▸ **WHAT TO WORK ON**:
Word for word, restate the lines that run from the line containing "This screenshot has height=676, width=1568." to the last line of the records below.

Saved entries
--- START ---
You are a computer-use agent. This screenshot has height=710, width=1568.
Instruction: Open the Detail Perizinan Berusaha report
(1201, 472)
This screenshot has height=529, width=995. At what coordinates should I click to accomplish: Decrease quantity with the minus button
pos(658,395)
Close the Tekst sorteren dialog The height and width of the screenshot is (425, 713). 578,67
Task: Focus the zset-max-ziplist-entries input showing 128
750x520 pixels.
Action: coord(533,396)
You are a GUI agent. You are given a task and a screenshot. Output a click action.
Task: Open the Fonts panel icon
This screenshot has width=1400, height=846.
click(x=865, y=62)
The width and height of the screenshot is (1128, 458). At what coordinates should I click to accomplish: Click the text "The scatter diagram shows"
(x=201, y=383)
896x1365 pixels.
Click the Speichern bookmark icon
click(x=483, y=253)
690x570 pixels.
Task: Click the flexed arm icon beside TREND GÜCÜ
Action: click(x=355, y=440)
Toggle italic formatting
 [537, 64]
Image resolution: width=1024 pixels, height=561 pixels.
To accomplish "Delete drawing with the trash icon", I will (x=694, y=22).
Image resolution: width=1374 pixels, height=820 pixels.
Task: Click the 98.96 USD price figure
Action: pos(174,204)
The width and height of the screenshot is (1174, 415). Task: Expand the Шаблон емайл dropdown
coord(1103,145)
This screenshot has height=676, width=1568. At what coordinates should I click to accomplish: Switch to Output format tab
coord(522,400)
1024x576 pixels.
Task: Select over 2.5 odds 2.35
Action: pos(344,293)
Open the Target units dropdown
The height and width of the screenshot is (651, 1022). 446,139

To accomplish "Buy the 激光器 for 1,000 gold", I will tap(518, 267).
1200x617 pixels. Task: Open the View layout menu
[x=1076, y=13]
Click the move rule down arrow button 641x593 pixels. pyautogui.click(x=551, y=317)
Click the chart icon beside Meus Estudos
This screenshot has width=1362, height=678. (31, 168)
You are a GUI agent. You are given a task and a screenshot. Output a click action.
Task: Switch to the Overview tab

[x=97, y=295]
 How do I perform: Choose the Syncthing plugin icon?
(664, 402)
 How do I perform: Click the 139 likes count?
--- END ---
▸ **SOLUTION FOR THIS PROBLEM**:
This screenshot has height=676, width=1568. At what coordinates should I click to accomplish: Switch to Output format tab
coord(522,400)
1024x576 pixels.
Task: Select over 2.5 odds 2.35
Action: pos(344,293)
Open the Target units dropdown
The height and width of the screenshot is (651, 1022). 446,139

To accomplish "Buy the 激光器 for 1,000 gold", I will tap(518, 267).
1200x617 pixels. Task: Open the View layout menu
[x=1076, y=13]
Click the move rule down arrow button 641x593 pixels. pyautogui.click(x=551, y=317)
Click the chart icon beside Meus Estudos
This screenshot has width=1362, height=678. (31, 168)
You are a GUI agent. You are given a task and a screenshot. Output a click action.
Task: Switch to the Overview tab

[x=97, y=295]
 How do I perform: Choose the Syncthing plugin icon?
(664, 402)
 How do I perform: Click the 139 likes count?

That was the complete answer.